▶ [JOB A]
Return the passage on Doug McDermott's scoring record below word for word, in its entirety.

▶ [PASSAGE TO READ]
'''

McDermott is still averaging 25.0 points and 7.1 rebounds per game while shooting 50 percent from the field, 43.9 percent from 3, and 89.3 percent from the free throw line. His offensive rating (121.5), true shooting (62.5), usage (33 percent) and shot rate (37 percent) is all still what it was last week. He’s still closing in on Larry Bird and Oscar Robertson on the all-time scoring list.
- McDermott needs eight field goals to reach 1,000 in his career. The last time any player reached 1,000 career field goals in a season was 1992-93, when Calbert Cheaney and Alphonso Ford both surpassed that mark.
- McDermott led the nation in field goals in each of the past two seasons. He is on pace to do so again in 2013-14. If he does, he will be the first player since Wayman Tisdale in 1983-85 to accomplish that feat.
- Fittingly, Tisdale and his contemporary, some guy named Patrick Ewing, were the last players to earn three straight first-team All-American selections. McDermott will do the same this season.
A week off? The ACMcDAT doesn’t take weeks off, and neither do the crazy things you can find to say about Doug McDermott’s career.

'''

▶ [JOB B]
Retype every one of the records below precisely as they appear, leaving out the pictures.

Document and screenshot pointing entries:
'''

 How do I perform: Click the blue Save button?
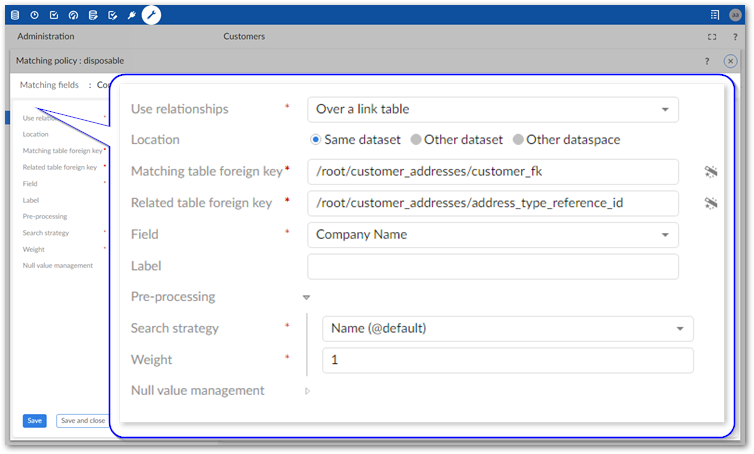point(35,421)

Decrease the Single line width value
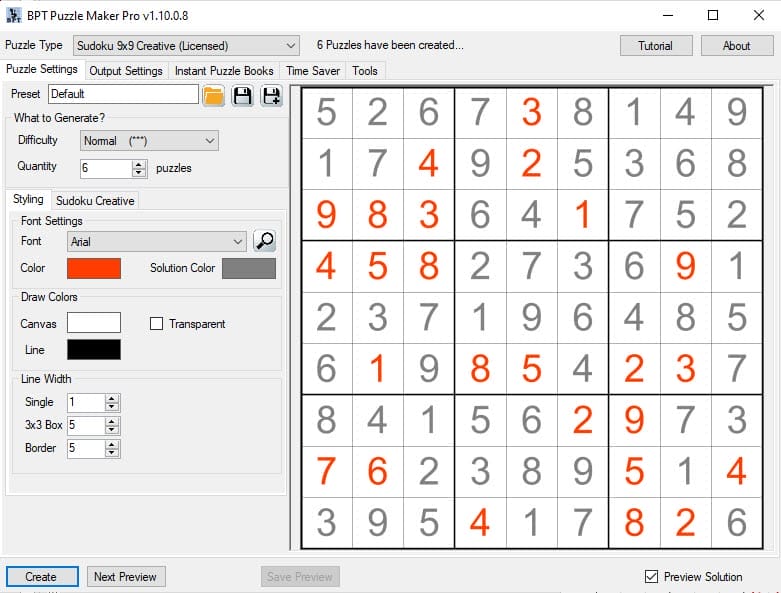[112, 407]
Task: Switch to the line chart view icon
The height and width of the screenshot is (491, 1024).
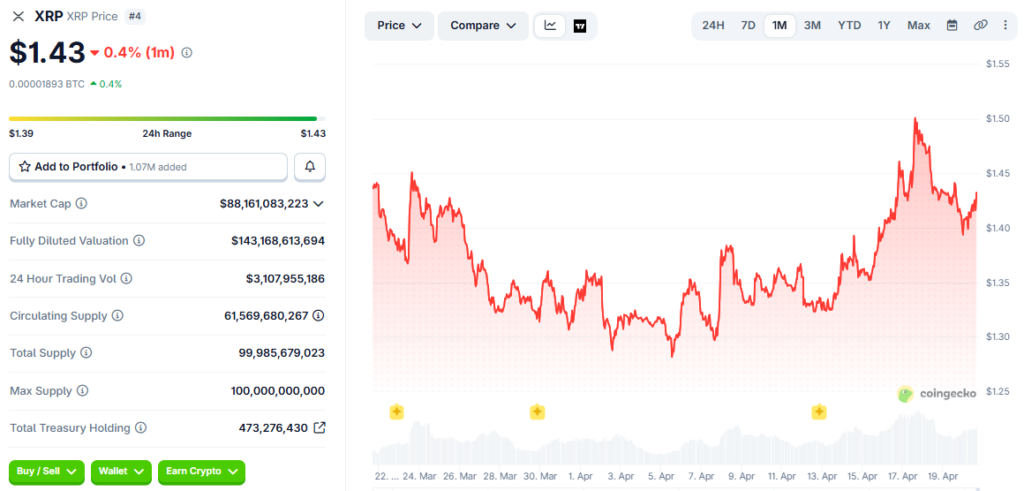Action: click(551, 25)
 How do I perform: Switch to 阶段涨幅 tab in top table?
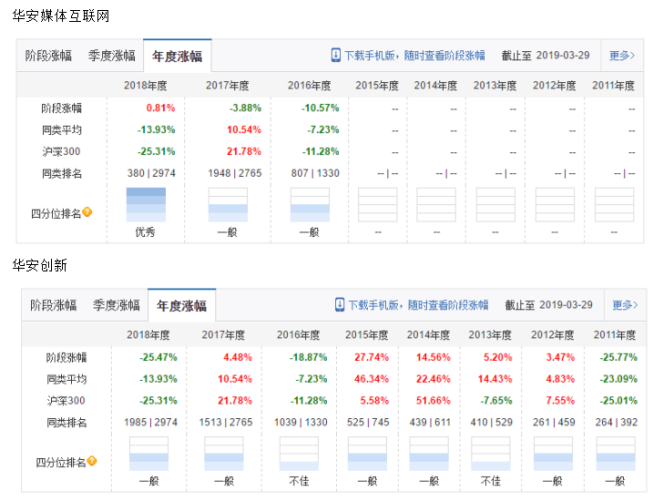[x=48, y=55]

'''

▶ [FINISHED ANSWER A]
McDermott is still averaging 25.0 points and 7.1 rebounds per game while shooting 50 percent from the field, 43.9 percent from 3, and 89.3 percent from the free throw line. His offensive rating (121.5), true shooting (62.5), usage (33 percent) and shot rate (37 percent) is all still what it was last week. He’s still closing in on Larry Bird and Oscar Robertson on the all-time scoring list.
- McDermott needs eight field goals to reach 1,000 in his career. The last time any player reached 1,000 career field goals in a season was 1992-93, when Calbert Cheaney and Alphonso Ford both surpassed that mark.
- McDermott led the nation in field goals in each of the past two seasons. He is on pace to do so again in 2013-14. If he does, he will be the first player since Wayman Tisdale in 1983-85 to accomplish that feat.
- Fittingly, Tisdale and his contemporary, some guy named Patrick Ewing, were the last players to earn three straight first-team All-American selections. McDermott will do the same this season.
A week off? The ACMcDAT doesn’t take weeks off, and neither do the crazy things you can find to say about Doug McDermott’s career.

▶ [FINISHED ANSWER B]
 How do I perform: Click the blue Save button?
point(35,421)

Decrease the Single line width value
[112, 407]
Task: Switch to the line chart view icon
The height and width of the screenshot is (491, 1024).
Action: click(551, 25)
 How do I perform: Switch to 阶段涨幅 tab in top table?
[x=48, y=55]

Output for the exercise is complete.